### Problem to work on
Repeat exactly the lines that run from the one containing "Task: Open To User Part variable dropdown" to the end of the data, and leave out all others.

────────────────────────────────────────

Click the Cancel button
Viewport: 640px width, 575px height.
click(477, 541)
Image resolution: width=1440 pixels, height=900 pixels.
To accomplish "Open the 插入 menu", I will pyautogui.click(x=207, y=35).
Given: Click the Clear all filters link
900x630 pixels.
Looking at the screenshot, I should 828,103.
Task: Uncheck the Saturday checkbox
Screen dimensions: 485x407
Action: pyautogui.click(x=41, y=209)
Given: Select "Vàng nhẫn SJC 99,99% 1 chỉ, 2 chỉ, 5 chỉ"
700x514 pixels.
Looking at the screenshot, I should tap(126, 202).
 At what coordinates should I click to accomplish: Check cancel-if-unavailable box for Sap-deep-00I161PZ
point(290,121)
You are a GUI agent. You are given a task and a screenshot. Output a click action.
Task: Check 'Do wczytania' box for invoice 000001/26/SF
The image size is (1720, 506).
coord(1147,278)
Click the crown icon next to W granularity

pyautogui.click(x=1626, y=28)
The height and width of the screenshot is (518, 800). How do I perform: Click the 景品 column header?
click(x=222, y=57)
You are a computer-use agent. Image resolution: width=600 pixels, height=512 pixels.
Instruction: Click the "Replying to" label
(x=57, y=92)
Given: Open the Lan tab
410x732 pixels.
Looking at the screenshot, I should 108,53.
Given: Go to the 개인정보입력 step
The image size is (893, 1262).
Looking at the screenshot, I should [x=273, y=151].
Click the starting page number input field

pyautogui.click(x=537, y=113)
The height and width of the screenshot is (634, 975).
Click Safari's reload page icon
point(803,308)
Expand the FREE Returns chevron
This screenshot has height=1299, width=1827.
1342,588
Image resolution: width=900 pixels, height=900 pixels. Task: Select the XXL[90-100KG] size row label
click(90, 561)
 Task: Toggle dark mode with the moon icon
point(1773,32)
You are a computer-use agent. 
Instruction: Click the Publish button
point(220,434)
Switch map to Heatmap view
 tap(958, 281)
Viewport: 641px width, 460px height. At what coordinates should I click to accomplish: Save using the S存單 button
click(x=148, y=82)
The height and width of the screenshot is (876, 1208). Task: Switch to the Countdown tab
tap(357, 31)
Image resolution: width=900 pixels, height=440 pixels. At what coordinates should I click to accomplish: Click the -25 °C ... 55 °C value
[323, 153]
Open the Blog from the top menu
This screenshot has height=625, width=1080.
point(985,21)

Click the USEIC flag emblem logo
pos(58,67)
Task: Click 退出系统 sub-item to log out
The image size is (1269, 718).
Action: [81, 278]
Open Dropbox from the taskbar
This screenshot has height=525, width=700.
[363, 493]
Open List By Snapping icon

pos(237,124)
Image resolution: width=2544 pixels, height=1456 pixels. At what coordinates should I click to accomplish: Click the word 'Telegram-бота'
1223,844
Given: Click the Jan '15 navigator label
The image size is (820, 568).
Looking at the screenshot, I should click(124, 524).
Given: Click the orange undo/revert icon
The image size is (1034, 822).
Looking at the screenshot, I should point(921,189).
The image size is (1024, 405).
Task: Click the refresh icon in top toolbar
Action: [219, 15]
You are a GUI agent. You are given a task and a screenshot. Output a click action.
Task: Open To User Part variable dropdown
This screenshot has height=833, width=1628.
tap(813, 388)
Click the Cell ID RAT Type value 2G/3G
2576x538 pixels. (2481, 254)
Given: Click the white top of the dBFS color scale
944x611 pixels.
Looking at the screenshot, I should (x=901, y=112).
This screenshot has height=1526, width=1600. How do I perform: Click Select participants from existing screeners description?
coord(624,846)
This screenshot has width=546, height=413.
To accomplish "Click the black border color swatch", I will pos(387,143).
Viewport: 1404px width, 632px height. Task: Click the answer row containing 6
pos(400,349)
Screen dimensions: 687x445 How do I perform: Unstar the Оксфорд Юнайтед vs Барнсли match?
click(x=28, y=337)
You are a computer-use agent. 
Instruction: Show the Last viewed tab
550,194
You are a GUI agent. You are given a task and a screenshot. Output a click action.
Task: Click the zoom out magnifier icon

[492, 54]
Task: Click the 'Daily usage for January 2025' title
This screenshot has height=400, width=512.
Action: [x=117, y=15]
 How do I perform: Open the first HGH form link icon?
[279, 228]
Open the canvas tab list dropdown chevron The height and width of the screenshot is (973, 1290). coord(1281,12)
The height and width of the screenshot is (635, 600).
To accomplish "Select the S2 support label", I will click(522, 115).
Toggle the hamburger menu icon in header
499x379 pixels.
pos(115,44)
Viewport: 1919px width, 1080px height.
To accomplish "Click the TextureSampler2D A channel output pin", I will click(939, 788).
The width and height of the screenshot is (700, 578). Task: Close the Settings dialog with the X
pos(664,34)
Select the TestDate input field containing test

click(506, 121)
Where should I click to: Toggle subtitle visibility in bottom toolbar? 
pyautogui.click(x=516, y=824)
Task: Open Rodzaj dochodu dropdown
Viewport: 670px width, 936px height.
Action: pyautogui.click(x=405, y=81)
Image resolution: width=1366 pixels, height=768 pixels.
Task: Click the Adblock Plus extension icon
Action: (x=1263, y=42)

────────────────────────────────────────

### Answer section
Task: Open To User Part variable dropdown
This screenshot has height=833, width=1628.
tap(813, 388)
Click the Cell ID RAT Type value 2G/3G
2576x538 pixels. (2481, 254)
Given: Click the white top of the dBFS color scale
944x611 pixels.
Looking at the screenshot, I should (x=901, y=112).
This screenshot has height=1526, width=1600. How do I perform: Click Select participants from existing screeners description?
coord(624,846)
This screenshot has width=546, height=413.
To accomplish "Click the black border color swatch", I will pos(387,143).
Viewport: 1404px width, 632px height. Task: Click the answer row containing 6
pos(400,349)
Screen dimensions: 687x445 How do I perform: Unstar the Оксфорд Юнайтед vs Барнсли match?
click(x=28, y=337)
You are a computer-use agent. 
Instruction: Show the Last viewed tab
550,194
You are a GUI agent. You are given a task and a screenshot. Output a click action.
Task: Click the zoom out magnifier icon

[492, 54]
Task: Click the 'Daily usage for January 2025' title
This screenshot has height=400, width=512.
Action: [x=117, y=15]
 How do I perform: Open the first HGH form link icon?
[279, 228]
Open the canvas tab list dropdown chevron The height and width of the screenshot is (973, 1290). coord(1281,12)
The height and width of the screenshot is (635, 600).
To accomplish "Select the S2 support label", I will click(522, 115).
Toggle the hamburger menu icon in header
499x379 pixels.
pos(115,44)
Viewport: 1919px width, 1080px height.
To accomplish "Click the TextureSampler2D A channel output pin", I will click(939, 788).
The width and height of the screenshot is (700, 578). Task: Close the Settings dialog with the X
pos(664,34)
Select the TestDate input field containing test

click(506, 121)
Where should I click to: Toggle subtitle visibility in bottom toolbar? 
pyautogui.click(x=516, y=824)
Task: Open Rodzaj dochodu dropdown
Viewport: 670px width, 936px height.
Action: pyautogui.click(x=405, y=81)
Image resolution: width=1366 pixels, height=768 pixels.
Task: Click the Adblock Plus extension icon
Action: (x=1263, y=42)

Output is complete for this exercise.